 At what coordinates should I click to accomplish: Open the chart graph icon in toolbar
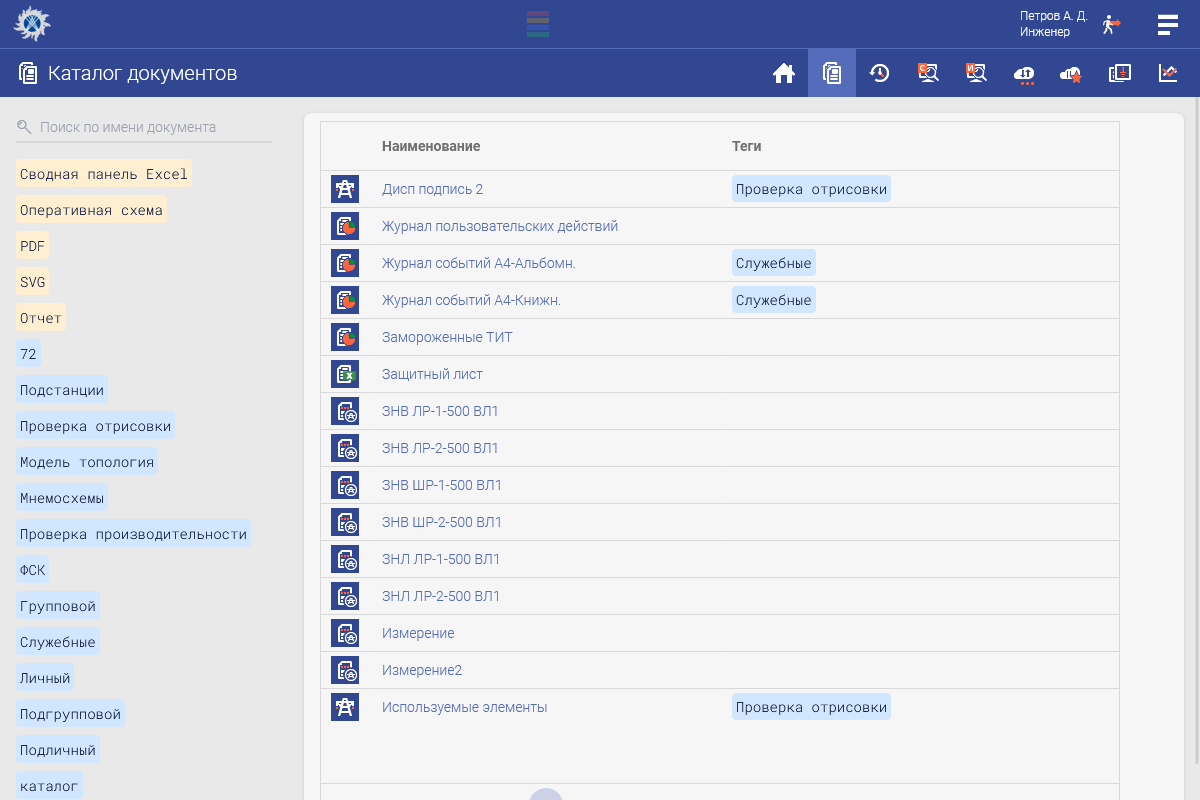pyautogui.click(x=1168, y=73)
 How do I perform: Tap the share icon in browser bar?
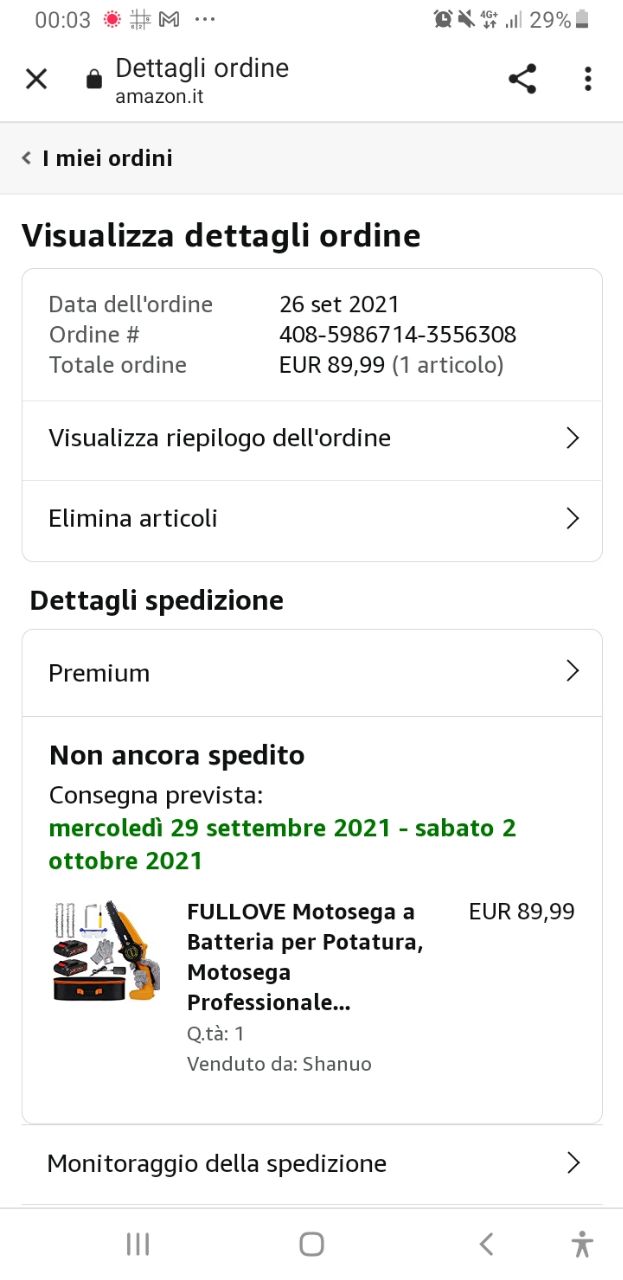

-=-=-=-=-

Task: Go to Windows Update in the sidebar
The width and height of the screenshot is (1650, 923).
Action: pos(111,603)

-=-=-=-=-

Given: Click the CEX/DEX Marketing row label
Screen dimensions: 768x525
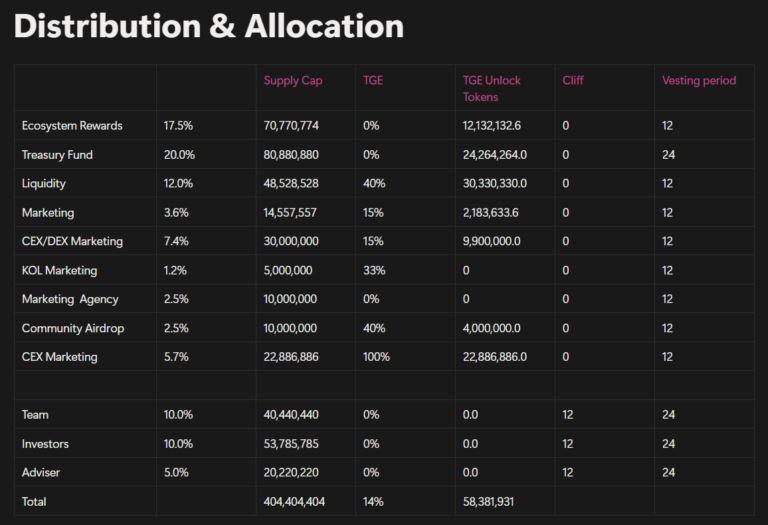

-=-=-=-=-

TO DO
Each line above that falls between the line with "At what coordinates" and the line with "How do I perform: Tap" should be printed exactly, together with those two lines, but the pictures should not.

EXERCISE RESPONSE
 At what coordinates should I click to accomplish: Open the chart graph icon in toolbar
pyautogui.click(x=1168, y=73)
 How do I perform: Tap the share icon in browser bar?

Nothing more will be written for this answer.